Uncovering the rest of the story of North Carolina’s renowned coast.
As soon as I walked into the library, voices called my name. My fifth-grade self would make a bee-line to the back wall where rows and rows of multi-colored, textured hard-back books lived. I would pluck the one that peaked my interest, flip page after page for a quick preview, and then deliver it to the librarian for an immediate check-out.
My heroes lived on those frazzled, discolored alabaster pages. Larger-than-life adventurers and demigod-like personalities came to life in words and illustrations. Stories of Amelia Earhart, Pocahontas, George Washington, and so many more proved anything was possible, but the one that always intrigued me was about the boys with wings. Wilbur and Orville Wright. Oh, how I wanted to fly.
It’s been forty years since I’ve held those books in my hands, but their narratives have not left me. Although I hated writing the accompanying book report, I relished getting inside somebody else’s head, traveling to faraway places, and living in another world. Without even realizing it, these little books ignited my love for travel.
Oh, How They Wanted to Fly
On the Outer Banks of North Carolina, conditions were perfect for the boys with wings. The self-taught mechanics Orville and Wilbur Wright knew steady and predictable winds, sand dunes for soft landings, and isolation created the ideal scenario for flight. This brought them to Kitty Hawk in 1903 for four flights—each seconds and feet more than the last—which would change the world forever.
As part of the National Park Service, the Wright Brothers National Memorial is located in Kill Devil Hills, one of the northern beaches. The recently renovated visitors center discloses how the flyer was built in Dayton, Ohio, and shipped in pieces to Kitty Hawk; there’s also a replica of the Wright Flyer. Outside, walk the direct path that the flyer took and marvel that if one sprinted it, would take less time than those iconic flights. Behind the memorial on the hill reveals a life-size climbable flyer that enables you to crawl aboard and take the supine position of the brother pilots.
With inspiration guiding, it was my turn. At Jockey’s Ridge State Park, the tallest natural sand dune on the Atlantic coast, flights are possible every day with Kitty Hawk Kites. Hang gliding lessons begin with ground school in the center with training in control, launching and flying. After a short walk to the dunes, the guides will strap you into a harness and then, it will become all about the wind.
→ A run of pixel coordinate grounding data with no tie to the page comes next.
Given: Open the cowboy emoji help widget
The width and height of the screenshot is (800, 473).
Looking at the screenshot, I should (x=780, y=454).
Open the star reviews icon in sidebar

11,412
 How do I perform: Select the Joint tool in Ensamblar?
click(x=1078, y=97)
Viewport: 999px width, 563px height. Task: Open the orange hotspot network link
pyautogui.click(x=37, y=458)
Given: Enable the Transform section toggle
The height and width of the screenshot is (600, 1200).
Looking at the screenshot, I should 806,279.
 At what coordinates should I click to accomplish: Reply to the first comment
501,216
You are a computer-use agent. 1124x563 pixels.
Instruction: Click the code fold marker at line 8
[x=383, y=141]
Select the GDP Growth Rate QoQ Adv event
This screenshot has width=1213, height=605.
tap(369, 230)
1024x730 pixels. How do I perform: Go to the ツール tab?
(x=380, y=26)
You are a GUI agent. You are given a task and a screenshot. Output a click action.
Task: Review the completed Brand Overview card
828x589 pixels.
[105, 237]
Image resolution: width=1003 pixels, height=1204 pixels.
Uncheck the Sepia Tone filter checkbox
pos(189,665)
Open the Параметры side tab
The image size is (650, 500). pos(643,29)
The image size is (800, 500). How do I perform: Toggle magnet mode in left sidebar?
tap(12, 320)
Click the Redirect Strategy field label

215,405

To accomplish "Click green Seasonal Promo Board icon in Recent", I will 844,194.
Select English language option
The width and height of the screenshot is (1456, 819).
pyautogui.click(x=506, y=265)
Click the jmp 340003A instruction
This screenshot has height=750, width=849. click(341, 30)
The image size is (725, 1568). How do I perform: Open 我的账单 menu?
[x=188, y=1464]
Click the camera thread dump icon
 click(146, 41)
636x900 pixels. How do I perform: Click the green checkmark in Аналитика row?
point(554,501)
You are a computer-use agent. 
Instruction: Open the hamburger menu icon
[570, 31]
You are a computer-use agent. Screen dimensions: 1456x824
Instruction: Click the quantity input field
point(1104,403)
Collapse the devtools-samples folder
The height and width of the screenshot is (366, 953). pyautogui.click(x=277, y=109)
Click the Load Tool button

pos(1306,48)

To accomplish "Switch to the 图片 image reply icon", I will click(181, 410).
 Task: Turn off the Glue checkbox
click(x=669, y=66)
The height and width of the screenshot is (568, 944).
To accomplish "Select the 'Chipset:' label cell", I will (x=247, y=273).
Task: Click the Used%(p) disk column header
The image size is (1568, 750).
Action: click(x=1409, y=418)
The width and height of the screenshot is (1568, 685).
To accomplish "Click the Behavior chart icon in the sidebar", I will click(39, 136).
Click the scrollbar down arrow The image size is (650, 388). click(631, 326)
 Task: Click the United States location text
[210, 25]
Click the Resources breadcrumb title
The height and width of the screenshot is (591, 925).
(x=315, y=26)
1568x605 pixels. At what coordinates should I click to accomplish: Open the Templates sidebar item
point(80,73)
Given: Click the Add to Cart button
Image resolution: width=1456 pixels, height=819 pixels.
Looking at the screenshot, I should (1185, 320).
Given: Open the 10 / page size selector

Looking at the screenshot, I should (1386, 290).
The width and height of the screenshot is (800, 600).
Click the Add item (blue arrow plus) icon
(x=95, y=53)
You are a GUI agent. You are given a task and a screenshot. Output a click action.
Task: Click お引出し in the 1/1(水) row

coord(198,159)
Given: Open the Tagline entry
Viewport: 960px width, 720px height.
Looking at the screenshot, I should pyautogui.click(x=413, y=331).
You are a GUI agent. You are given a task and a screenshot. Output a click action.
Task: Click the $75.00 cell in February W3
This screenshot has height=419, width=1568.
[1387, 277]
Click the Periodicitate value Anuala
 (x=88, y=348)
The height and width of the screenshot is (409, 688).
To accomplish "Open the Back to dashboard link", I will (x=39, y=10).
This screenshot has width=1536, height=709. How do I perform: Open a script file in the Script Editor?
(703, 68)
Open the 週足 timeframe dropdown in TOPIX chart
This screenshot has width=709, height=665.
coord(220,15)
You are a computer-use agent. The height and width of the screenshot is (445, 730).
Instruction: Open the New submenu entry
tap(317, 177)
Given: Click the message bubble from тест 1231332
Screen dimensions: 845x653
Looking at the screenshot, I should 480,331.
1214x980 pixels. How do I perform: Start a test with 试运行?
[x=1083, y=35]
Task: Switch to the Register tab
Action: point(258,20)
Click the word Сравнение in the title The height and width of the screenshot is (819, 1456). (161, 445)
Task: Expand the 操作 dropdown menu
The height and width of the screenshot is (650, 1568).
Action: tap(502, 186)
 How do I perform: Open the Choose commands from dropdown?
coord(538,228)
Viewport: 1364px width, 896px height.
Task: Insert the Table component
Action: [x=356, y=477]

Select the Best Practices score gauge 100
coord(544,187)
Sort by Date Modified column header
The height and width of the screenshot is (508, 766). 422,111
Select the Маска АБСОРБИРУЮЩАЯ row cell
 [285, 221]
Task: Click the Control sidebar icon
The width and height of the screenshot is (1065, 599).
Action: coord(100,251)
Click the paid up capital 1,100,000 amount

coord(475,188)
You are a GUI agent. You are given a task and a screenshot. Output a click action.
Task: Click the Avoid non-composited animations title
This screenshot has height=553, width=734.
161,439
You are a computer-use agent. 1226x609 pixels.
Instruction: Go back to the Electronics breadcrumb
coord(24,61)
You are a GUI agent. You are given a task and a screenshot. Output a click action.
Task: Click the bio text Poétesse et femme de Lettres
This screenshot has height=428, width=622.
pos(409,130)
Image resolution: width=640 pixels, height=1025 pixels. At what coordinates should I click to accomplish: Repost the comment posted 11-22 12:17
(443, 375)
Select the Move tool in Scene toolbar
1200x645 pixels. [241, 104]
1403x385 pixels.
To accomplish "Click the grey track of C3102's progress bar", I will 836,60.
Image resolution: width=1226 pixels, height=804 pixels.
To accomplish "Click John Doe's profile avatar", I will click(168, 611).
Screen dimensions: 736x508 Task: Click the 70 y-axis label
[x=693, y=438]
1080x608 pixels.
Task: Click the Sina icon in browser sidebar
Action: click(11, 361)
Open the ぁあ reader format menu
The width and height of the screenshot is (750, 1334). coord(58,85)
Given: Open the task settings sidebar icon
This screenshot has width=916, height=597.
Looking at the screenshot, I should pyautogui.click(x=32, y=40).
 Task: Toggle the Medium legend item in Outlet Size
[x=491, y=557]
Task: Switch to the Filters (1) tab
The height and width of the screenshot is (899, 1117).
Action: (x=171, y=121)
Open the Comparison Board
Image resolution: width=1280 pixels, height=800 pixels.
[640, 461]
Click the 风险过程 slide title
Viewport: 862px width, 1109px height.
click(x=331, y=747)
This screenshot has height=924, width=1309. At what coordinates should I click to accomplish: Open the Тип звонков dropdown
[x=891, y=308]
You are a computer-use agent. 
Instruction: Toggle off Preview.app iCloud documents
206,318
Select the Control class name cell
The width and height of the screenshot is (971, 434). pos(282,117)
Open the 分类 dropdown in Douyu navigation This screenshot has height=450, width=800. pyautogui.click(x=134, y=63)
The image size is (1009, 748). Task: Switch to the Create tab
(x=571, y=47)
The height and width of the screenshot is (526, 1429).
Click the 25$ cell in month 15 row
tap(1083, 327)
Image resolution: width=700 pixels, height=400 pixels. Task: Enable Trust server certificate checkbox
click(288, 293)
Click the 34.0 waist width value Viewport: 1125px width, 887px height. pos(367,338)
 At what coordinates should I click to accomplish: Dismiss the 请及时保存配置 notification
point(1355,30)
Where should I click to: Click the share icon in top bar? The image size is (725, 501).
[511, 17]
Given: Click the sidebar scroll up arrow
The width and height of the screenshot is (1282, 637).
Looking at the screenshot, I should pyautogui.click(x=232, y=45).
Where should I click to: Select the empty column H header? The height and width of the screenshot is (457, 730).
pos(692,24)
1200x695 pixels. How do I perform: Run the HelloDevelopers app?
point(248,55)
Hang gliding was never something on my travel radar, but after my five flights down the dunes with instructors Ryan and Charlie, I was ready to do it again. And if I choose to continue the adventure, instructors have documented my flight, glider type, location and conditions. I had completed my first lesson towards becoming a hang gliding pilot.
Beautiful but Deadly
Another National Park Service treasure is the iconic black and white candy-cane striped Cape Hatteras Light Station. Situated along one of the most hazardous sections of the eastern coastline, the lighthouse has been a beacon to ships since 1802. After multiple additions and repairs, the current lighthouse was lit in 1870. By the 1990s, waters had come to within 150 feet of the lighthouse’s base. In 1999, the lighthouse was moved to its present location, a half-mile inland, which took 23 days and became the tallest brick structure in history to ever be moved. Climb its 257 steps to the top for grand views of Hatteras Island.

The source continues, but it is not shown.